M-EOS: modified-equilibrium optimization-based stacked CNN for insider threat detection

Insider threats remain a serious anxiety for organizations, government agencies, and businesses. Normally, the most hazardous cyber attacks are formed by trusted insiders and not by malicious outsiders. The malicious behaviors resulting from unplanned or planned mishandling of resources, data, networks, and systems of an organization constitute an insider threat. The unsupervised behavioral anomaly detection methods are mostly developed by the traditional machine learning methods for identifying unusual or anomalous variations in user behavior. The insider threat mainly originates from an individual inside the organization who is a current or former employee who has access to sensitive information about the organization. For achieving an improvement over traditional methods, the Stacked Convolutional Neural Network- Attentional Bi-directional Gated Recurrent Unit model is proposed in this paper to detect insider threats. The CNN-Attentional BiGRU model utilizes the user activity logs and user information for time-series classification. Using the log files, the temporal data representations, and weekly and daily numerical features from various sub-models of CNN are learned by the stacked generalization. Based on the chosen feature vectors, a model is trained on the CERT insider threat dataset.
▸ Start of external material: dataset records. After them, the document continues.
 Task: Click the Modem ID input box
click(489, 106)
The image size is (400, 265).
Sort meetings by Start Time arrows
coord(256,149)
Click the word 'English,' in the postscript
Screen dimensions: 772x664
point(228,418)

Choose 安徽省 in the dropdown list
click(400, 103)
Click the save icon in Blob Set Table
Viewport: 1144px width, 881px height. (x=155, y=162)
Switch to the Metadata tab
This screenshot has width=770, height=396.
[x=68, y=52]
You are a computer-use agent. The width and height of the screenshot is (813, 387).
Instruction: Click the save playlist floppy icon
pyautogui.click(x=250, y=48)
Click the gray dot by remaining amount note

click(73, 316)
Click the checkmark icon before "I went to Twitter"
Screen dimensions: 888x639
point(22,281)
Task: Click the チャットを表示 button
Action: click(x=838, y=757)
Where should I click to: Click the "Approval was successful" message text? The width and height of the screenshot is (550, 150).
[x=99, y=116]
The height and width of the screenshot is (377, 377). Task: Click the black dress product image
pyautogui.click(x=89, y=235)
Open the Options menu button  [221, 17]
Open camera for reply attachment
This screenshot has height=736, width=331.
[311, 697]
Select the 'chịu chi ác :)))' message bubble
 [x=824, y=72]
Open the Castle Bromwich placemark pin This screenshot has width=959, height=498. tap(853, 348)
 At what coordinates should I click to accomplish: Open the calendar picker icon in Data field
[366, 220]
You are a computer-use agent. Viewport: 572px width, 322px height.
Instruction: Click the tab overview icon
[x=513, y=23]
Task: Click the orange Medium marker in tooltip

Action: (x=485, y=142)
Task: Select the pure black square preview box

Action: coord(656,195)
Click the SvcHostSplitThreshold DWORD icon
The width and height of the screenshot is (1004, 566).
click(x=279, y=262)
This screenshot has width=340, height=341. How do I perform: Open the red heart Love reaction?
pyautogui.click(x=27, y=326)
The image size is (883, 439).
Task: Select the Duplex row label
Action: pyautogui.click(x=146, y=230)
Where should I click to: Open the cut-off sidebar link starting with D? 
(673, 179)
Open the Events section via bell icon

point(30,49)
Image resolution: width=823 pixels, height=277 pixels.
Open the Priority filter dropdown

The stacked CNN is combined with the Attentional BiGRU model to incorporate more complex features of the user activity logs and user data during each convolution operation without raising network parameters. Thus the classification performance is improved with less complexity. The non-linear time control, chaos-based strategy, update rules, and opposite-based learning strategies are evaluated for generating the Modified-Equilibrium Optimization. The simulation outputs obtained by the model are 92.52% accuracy, 98% Precision, 95% Recall, and 96% F1-score. Thus, the proposed model has reached higher detection performance.